# [Extrait fourni]
Pour contrer ces pressions inflationnistes, la Banque a répondu avec force en relevant rapidement le taux directeur. Le but était de rééquilibrer l’économie en freinant la demande, de telle sorte que l’offre puisse la rattraper. Cette politique monétaire plus restrictive fonctionne : les taux d’intérêt plus élevés limitent les dépenses des ménages, ce qui fait ralentir la demande de biens. De plus, l’offre de biens se redresse à mesure que les chaînes d’approvisionnement mondiales se désengorgent et que les prix moins élevés de l’énergie font baisser les frais de transport et les coûts de production. En conséquence, l’inflation diminue rapidement. Nous nous attendons à ce qu’elle se situe à 3 % cet été, même si l’économie continue de croître modestement. Ces progrès sont encourageants, mais faire passer l’inflation de 3 % à la cible de 2 % devrait s’avérer plus difficile. Selon notre projection actuelle, cela ne devrait se produire que vers la fin de 2024.

Dans ce contexte, je veux insister sur le fait que notre travail ne sera pas accompli tant que nous n’aurons pas restauré la stabilité des prix, autrement dit, tant que l’inflation ne sera pas centrée sur notre cible de 2 %. La stabilité des prix est importante, car c’est un facteur essentiel d’une économie prospère. Une inflation basse et stable stimule les forces de la concurrence dans l’économie et permet de planifier et d’investir en sachant que l’argent va conserver sa valeur.

Comme nous l’avons souligné en avril, le plus important risque à la hausse pesant sur nos prévisions d’inflation, c’est que l’augmentation des prix des services soit plus persistante que prévu. L’inflation dans ce secteur doit ralentir assez pour permettre le retour de l’inflation globale à la cible de 2 %. Et pour cela, plusieurs choses doivent encore se produire : il faut que le marché du travail se rééquilibre, que les pratiques de fixation des prix des entreprises se normalisent, et que les attentes d’inflation à court terme continuent de diminuer. Laissez-moi approfondir ces points tour à tour.

# [Données fournies]
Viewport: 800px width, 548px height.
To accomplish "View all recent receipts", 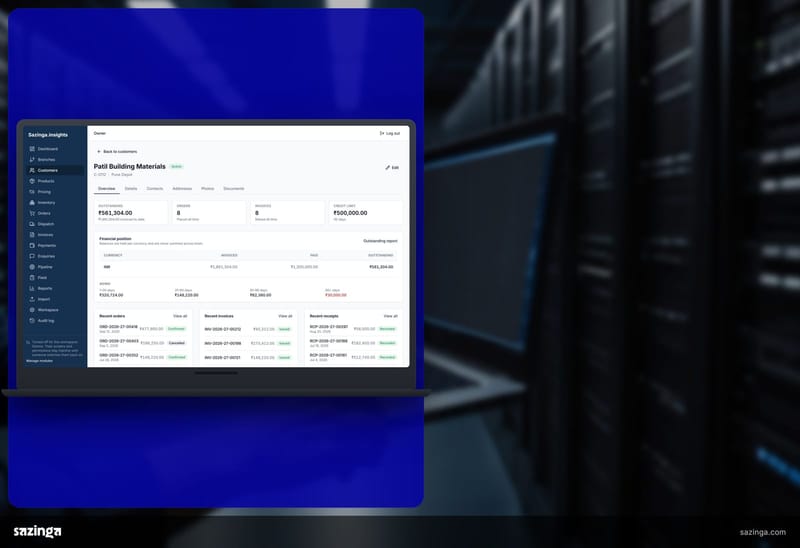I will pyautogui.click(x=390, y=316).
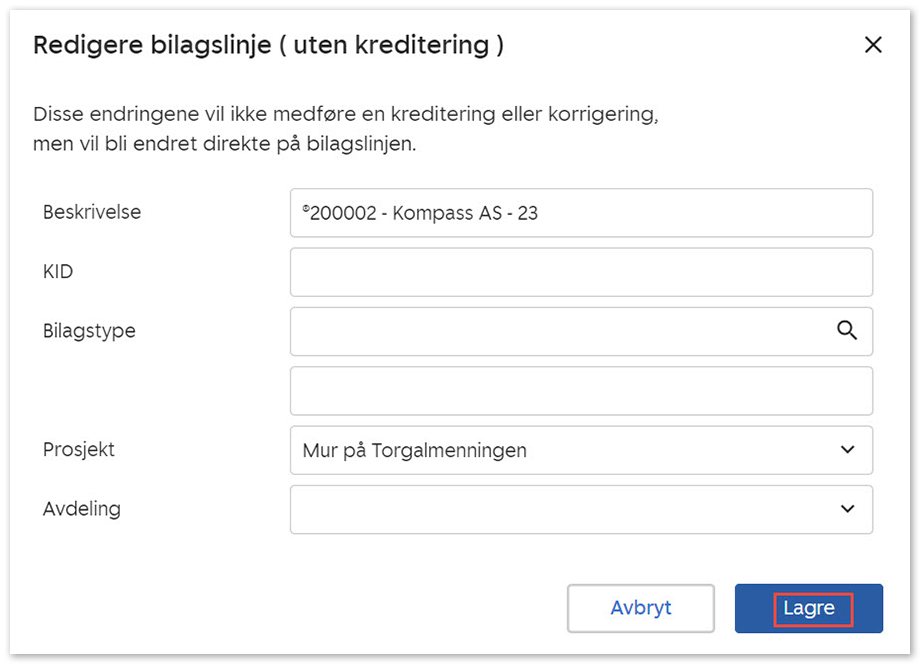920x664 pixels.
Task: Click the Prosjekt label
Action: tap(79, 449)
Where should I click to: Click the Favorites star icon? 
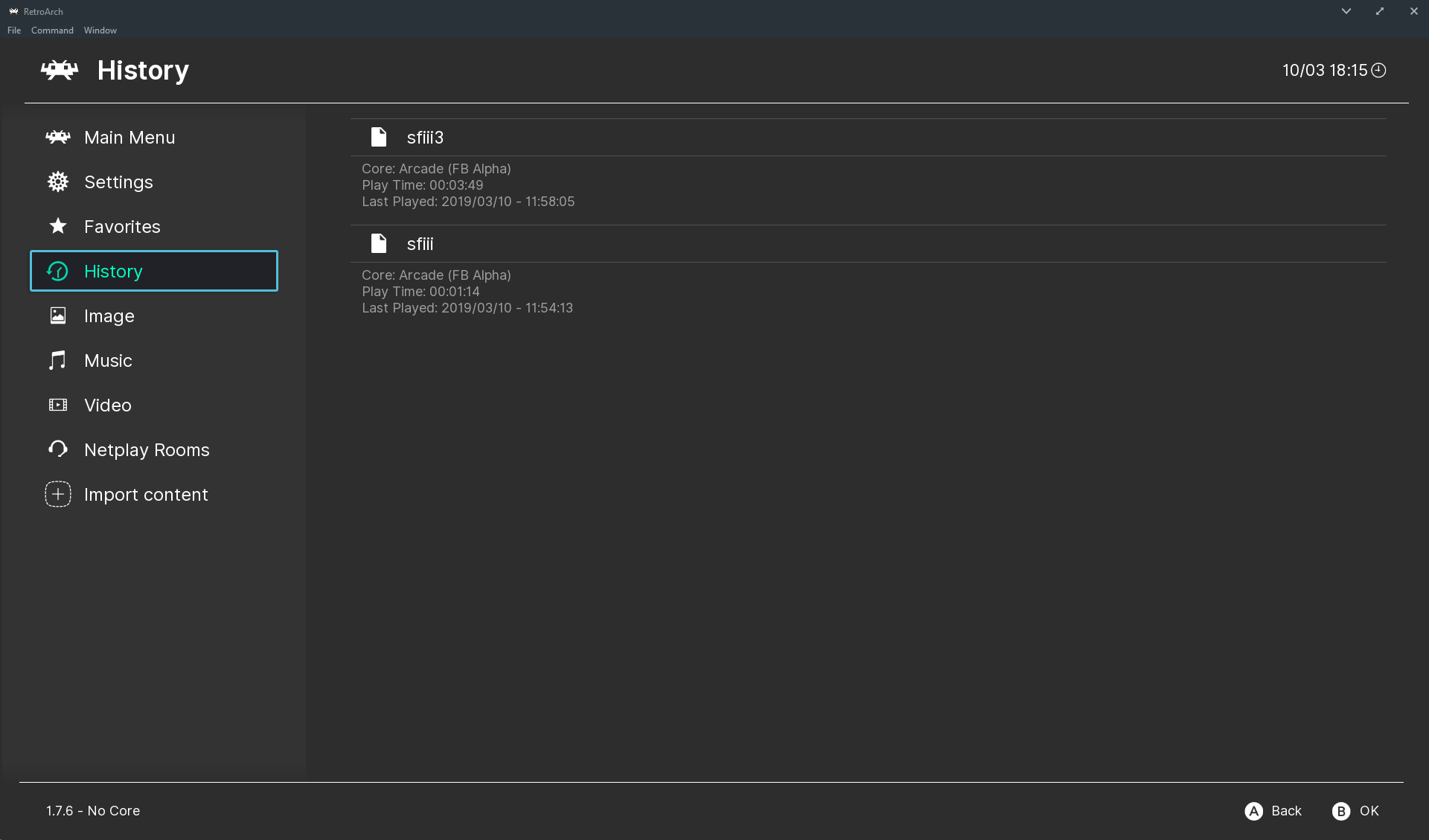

---

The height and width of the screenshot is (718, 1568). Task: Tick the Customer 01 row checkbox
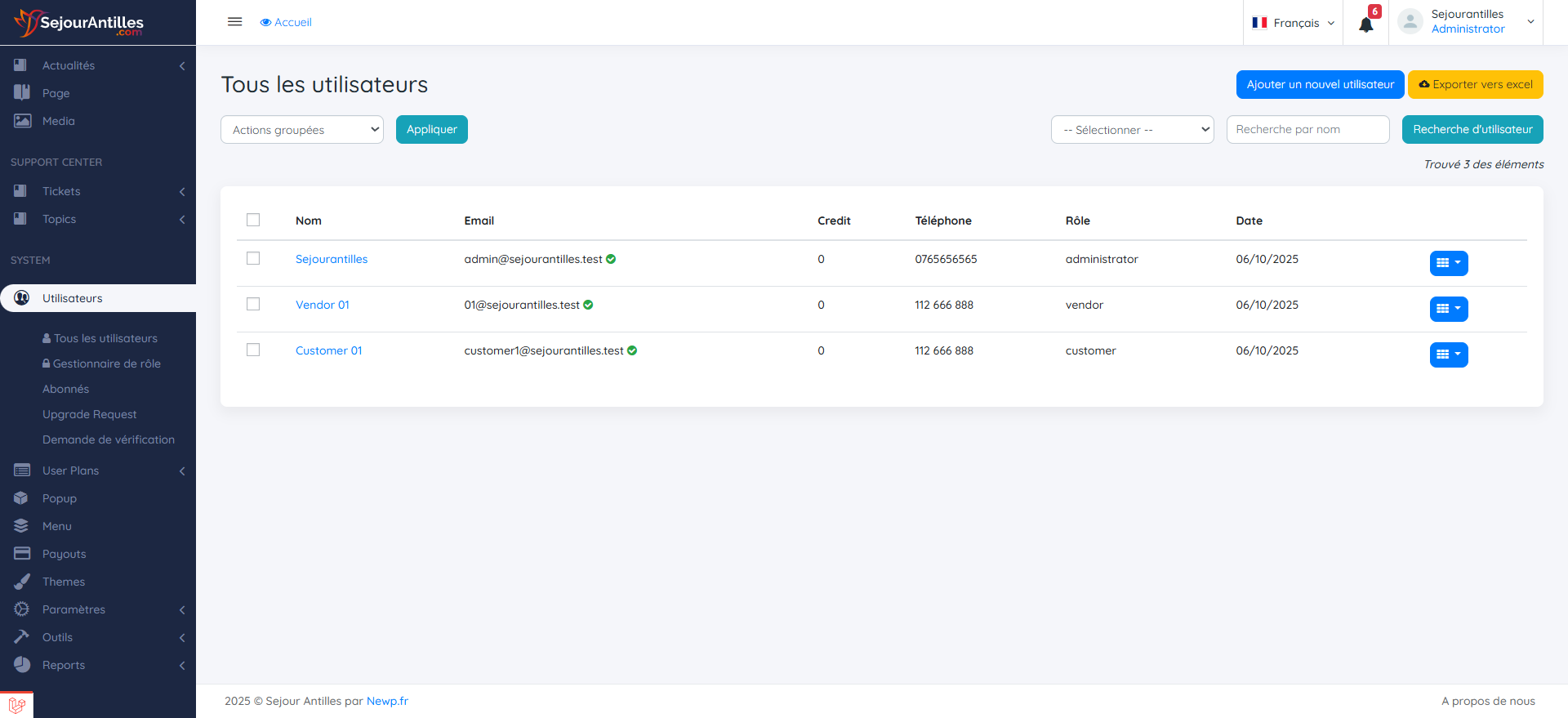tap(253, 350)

...

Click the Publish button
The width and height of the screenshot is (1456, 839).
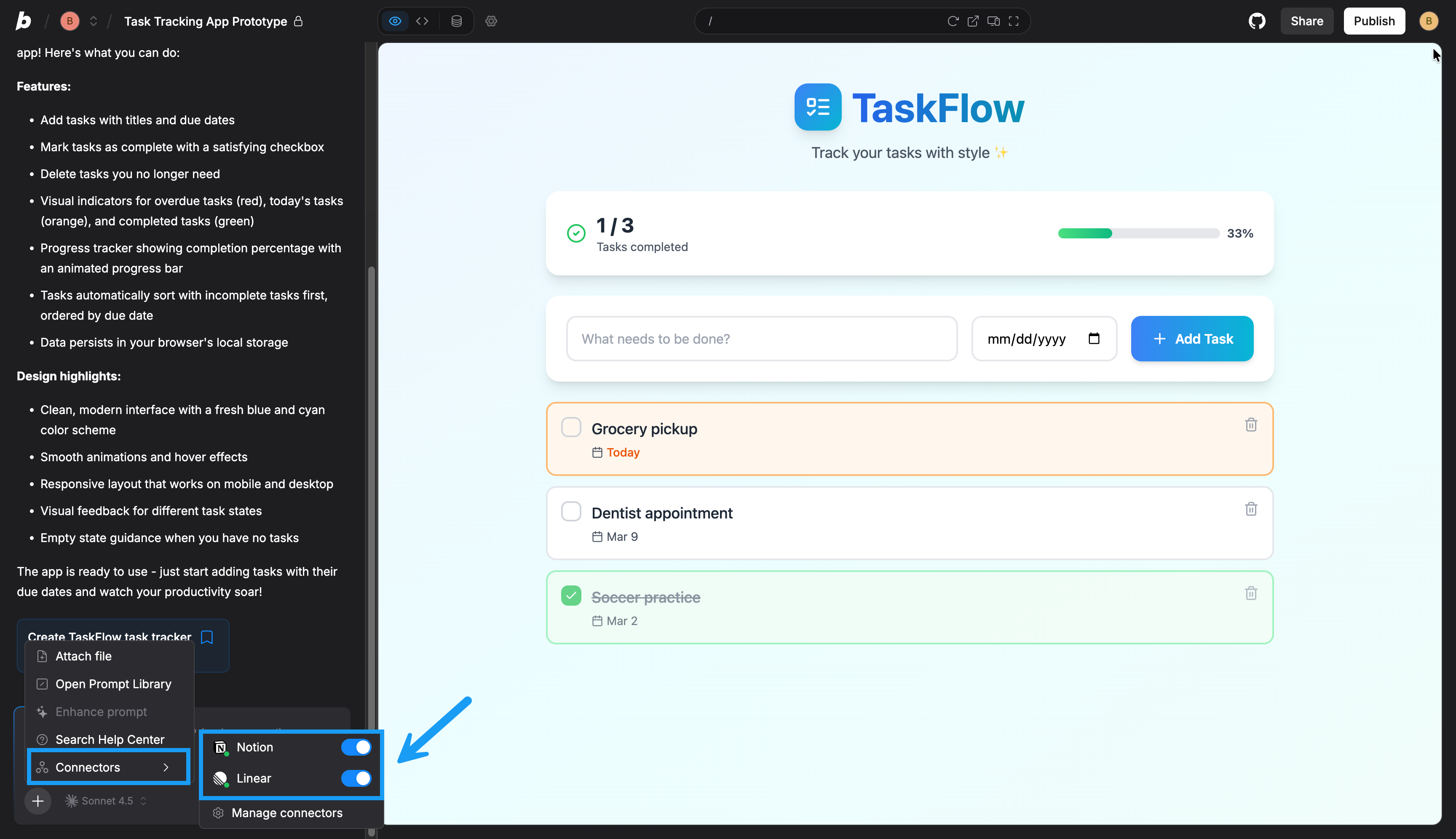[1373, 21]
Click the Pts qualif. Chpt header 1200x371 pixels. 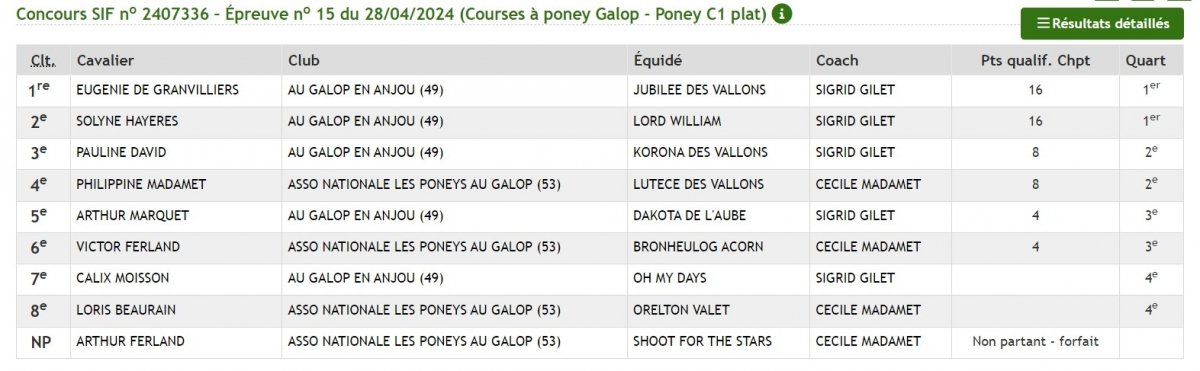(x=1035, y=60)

# [Série d'exercices]
1. Répondez aux questions suivantes d'après l'extrait fourni.
(a) À quel niveau l'inflation devrait-elle se situer cet été ?
(b) Quel est le plus important risque à la hausse pesant sur les prévisions d'inflation ?
(c) Vers quand la projection actuelle situe-t-elle le retour de l'inflation à la cible de 2 % ?
2. Restituez sans aucune modification le passage de l'extrait fourni qui va de « Comme nous l’avons » jusqu'à « tour à tour. » inclus.

# [Corrigé par exercice]
1.
(a) À 3 %.
(b) Que l'augmentation des prix des services soit plus persistante que prévu.
(c) Vers la fin de 2024.

2.
Comme nous l’avons souligné en avril, le plus important risque à la hausse pesant sur nos prévisions d’inflation, c’est que l’augmentation des prix des services soit plus persistante que prévu. L’inflation dans ce secteur doit ralentir assez pour permettre le retour de l’inflation globale à la cible de 2 %. Et pour cela, plusieurs choses doivent encore se produire : il faut que le marché du travail se rééquilibre, que les pratiques de fixation des prix des entreprises se normalisent, et que les attentes d’inflation à court terme continuent de diminuer. Laissez-moi approfondir ces points tour à tour.